There is good reason to believe that Stutzman will find those solutions in Madras.

First, there is already a healthy group of returning players for Madras — both from last year's varsity roster and from JV athletes ready to make the leap. That group includes a number of all-leaguers at the skill positions, including the Buffs' leading passer (Dru Boyle), rusher (Johan Poland) and receiver (Cael White) from a season ago.

That said, Stutzman made clear that his depth chart remains blank — and it will stay that way until he has seen the team practice.

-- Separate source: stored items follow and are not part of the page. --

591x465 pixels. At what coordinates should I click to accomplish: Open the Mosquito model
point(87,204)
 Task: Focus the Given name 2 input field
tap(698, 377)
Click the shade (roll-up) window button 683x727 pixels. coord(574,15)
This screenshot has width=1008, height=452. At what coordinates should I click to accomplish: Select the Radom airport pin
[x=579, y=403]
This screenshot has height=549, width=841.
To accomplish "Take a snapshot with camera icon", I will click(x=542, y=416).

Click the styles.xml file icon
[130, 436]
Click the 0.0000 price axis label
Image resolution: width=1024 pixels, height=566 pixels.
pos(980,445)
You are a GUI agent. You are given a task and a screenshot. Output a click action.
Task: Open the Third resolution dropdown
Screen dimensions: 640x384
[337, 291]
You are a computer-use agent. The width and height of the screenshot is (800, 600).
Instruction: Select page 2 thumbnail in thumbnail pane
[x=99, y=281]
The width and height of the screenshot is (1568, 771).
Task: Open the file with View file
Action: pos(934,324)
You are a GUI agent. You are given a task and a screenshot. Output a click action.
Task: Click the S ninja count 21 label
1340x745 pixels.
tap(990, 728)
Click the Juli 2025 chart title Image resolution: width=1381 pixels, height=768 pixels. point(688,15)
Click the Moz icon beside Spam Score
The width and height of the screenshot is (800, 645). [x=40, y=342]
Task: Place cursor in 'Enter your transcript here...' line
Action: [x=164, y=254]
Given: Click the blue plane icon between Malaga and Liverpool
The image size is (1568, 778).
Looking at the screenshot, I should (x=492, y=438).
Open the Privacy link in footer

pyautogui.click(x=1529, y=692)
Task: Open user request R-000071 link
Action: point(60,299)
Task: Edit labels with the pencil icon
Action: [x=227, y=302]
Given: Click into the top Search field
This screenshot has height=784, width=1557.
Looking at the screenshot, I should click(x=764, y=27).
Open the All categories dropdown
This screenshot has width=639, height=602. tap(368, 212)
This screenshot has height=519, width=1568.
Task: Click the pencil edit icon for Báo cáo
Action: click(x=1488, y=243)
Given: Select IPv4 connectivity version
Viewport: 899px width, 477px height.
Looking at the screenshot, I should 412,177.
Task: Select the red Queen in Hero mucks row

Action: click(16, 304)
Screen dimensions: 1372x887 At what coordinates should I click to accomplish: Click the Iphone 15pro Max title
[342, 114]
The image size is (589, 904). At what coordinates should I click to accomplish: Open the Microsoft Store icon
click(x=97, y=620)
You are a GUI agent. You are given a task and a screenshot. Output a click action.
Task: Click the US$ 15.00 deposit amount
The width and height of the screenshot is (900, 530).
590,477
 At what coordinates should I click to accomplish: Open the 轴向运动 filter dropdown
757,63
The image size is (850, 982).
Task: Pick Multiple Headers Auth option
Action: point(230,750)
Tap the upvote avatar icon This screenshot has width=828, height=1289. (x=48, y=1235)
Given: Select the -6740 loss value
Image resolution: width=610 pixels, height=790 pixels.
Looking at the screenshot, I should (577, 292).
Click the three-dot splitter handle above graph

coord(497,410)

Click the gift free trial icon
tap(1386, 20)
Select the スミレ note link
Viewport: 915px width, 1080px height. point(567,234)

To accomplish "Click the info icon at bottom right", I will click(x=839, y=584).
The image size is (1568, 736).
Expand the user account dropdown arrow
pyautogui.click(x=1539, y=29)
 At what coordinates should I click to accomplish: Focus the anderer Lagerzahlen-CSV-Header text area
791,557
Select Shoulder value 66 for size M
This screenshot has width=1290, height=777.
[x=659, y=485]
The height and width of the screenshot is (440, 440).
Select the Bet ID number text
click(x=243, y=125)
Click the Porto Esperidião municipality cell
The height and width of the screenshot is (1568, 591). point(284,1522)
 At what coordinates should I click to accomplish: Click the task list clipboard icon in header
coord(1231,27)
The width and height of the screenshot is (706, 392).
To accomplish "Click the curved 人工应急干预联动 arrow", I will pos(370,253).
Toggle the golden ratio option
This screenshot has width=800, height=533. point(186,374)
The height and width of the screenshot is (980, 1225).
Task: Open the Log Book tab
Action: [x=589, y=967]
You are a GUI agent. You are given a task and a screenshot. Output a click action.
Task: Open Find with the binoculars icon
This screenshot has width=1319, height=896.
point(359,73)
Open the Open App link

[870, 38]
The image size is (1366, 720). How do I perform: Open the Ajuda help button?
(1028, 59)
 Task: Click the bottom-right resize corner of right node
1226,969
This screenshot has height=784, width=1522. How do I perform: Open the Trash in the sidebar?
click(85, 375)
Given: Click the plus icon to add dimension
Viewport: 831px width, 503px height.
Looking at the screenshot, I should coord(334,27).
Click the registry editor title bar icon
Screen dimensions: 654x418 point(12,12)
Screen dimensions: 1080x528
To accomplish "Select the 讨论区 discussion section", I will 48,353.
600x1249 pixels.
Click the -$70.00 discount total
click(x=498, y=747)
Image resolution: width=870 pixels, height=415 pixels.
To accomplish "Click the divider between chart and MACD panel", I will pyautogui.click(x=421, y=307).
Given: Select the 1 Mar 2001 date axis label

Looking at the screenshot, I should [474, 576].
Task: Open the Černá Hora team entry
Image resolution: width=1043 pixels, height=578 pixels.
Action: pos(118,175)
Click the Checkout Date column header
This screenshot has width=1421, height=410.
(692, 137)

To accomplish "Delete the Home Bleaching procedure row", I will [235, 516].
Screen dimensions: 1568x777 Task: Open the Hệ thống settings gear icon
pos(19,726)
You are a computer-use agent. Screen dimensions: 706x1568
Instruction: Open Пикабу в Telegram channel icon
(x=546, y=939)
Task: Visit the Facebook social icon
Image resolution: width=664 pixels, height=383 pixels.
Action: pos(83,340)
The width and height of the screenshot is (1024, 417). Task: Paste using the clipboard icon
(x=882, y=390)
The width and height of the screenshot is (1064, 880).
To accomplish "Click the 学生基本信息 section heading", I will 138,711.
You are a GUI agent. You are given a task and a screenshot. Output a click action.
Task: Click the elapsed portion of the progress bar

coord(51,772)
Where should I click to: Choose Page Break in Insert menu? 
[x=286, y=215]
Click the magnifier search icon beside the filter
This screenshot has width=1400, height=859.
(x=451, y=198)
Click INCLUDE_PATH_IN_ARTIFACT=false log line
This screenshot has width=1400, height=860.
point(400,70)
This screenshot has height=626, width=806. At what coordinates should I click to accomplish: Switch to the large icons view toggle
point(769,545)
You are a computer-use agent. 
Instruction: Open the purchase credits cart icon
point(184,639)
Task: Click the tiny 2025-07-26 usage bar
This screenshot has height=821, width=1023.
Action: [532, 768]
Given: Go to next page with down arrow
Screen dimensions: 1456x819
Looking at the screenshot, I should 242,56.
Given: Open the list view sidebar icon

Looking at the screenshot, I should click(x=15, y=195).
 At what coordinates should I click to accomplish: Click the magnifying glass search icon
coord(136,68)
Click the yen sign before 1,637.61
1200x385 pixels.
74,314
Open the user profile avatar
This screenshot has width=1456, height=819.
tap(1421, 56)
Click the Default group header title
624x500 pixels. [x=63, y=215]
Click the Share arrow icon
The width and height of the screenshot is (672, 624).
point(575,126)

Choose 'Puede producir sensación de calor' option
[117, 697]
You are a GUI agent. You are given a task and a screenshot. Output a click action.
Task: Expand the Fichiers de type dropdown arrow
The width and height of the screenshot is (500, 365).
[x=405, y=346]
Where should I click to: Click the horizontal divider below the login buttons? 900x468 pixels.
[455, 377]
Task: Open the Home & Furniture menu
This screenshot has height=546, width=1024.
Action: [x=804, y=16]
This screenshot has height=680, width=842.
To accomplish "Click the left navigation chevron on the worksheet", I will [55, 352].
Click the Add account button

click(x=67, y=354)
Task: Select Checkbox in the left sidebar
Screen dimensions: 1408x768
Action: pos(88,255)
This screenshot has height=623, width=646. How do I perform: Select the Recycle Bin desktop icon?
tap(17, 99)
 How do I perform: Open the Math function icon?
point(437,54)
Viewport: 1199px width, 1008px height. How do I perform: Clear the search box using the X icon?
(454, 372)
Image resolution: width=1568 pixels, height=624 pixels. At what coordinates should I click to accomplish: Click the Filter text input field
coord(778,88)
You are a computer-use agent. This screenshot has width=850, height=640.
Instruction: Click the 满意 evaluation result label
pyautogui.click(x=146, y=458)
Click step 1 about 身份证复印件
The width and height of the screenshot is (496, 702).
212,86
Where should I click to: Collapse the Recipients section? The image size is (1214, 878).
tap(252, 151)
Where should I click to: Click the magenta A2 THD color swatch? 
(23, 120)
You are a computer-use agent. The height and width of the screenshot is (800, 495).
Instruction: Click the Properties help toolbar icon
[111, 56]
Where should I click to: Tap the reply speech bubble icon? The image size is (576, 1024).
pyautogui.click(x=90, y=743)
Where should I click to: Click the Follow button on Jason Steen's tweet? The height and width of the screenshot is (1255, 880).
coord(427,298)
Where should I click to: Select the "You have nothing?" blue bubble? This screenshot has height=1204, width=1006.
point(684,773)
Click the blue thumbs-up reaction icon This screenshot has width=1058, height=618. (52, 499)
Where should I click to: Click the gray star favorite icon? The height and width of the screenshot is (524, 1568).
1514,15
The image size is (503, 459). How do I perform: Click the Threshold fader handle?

"The message is going to be, 'There is no depth chart,'" Stutzman emphasized. "Nobody has a guaranteed spot. You've got to come in and earn it — nothing is just going to be given to people."

Second, the schemes that Stutzman is bringing to the table are not all that different from what the team ran under Kurt Taylor.

The offense will still be run by coordinator Jerry Shaw, so look for the Buffs to establish the running game while deploying a balanced passing attack to keep opponents honest. On defense, the Buffs will continue to run a 3-3-5 defense, with Stutzman leading that brigade himself.

"That's been huge in releasing some of the tensions and doubts of some of the players," said Stutzman of the relative stability between the two coaching staffs, signaling an understanding that there may have been some concern among the team about upsetting the proverbial apple cart.

Another similarity between the old regime and the new one is that both are based on a six-letter mantra.

Under Taylor, the keyword was "D.E.S.I.R.E." — discipline, effort, service, integrity, respect, excellence — and it was a word that ended up defining the program for six years. Now, Stutzman is asking his players to "I.N.V.E.S.T." in his philosophy, which demands of its players integrity, navigation, valor, effort, service and togetherness.

PMG PHOTO: ANDY DIECKHOFF - Judd Stutzman takes a service-based approach to his role as head coach, noting that his main desire in the job is to 'use football as a vessel to help young men become better adult men.'"Our football program's mission," said Stutzman at the introductory meeting on Saturday, "is to create high-character, honorable students and first-class citizens, while creating a championship-caliber football program through instilling the core values of I.N.V.E.S.T. in each and every young man."

In a phone conversation following the meeting, Stutzman expanded on that mission statement.

"My desire to use football as a vessel to help young men to become better adult men is definitely the driving force," Stutzman explained of what draws him to coaching. "Obviously, I love the game of football itself, but the desire is to create better young men by the time they're done with high school."

With these core values staying mostly the same — a small riff on the same note — there should not be much culture shock among the team.

One issue that has faced the team in recent years, however, and one which Stutzman will try to address as early as he can, is a relative lack of size on the roster. Especially as Madras begins turning eastward to face off with schools like La Grande and Pendleton, the Buffs will need to beef up before next season.

Once school starts back up in the fall, he will also serve as a physical education and health teacher at MHS, in addition to his coaching duties. Until then, Stutzman is opening up the weight room to the team all summer long — while also starting to study up on his future opponents.

"I haven't done any quote-unquote scouting," said the coach, "but I've started watching some film on Sweet Home. They're our first game."

As for the rest of his summer, Stutzman is still gearing up for the big move over to Madras. He and his wife, Crystal, have a three-month-old child named Duke, and the young family is in the process of selling their St. Helens home.